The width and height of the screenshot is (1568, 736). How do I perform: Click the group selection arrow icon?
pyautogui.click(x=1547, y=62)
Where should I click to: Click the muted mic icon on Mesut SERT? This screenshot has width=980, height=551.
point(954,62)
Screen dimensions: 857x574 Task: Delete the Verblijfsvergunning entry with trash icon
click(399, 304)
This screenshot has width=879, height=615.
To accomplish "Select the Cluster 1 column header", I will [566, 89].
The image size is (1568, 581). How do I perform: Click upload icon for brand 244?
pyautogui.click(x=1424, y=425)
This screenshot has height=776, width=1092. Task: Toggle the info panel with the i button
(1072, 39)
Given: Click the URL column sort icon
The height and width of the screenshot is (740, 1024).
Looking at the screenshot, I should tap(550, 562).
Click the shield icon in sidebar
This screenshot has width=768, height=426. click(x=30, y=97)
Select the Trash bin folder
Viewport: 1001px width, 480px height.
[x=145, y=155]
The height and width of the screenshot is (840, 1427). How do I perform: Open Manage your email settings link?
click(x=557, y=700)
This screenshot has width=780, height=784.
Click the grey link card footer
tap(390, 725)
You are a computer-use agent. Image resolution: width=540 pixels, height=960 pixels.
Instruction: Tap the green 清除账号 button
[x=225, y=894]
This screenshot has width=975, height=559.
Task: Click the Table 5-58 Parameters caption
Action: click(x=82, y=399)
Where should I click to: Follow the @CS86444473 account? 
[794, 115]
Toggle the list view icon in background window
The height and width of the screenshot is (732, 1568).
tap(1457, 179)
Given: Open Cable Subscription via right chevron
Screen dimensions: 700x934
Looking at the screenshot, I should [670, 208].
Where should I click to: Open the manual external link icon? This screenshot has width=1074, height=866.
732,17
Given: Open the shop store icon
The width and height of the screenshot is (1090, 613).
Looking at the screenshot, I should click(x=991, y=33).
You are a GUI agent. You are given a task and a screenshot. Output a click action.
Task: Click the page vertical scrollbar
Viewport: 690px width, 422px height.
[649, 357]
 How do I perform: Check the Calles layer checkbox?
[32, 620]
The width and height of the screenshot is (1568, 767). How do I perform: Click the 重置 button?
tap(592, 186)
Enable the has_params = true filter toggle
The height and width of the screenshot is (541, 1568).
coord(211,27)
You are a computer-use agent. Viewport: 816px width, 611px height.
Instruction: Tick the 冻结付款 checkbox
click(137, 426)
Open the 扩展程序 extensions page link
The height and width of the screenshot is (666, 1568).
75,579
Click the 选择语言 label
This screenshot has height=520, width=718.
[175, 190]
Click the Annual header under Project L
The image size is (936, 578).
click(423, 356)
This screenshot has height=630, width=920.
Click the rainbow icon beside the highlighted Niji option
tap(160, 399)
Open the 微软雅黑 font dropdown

Task instructions:
Search the data for "agent". Copy each line that has it.

Result for this exercise:
You are a computer-use agent. Image resolution: width=540 pixels, height=960 pixels.
You are a GUI agent. You are given a task and a screenshot. Output a click action.
You are a computer-use agent. Viewport: 816px width, 611px height.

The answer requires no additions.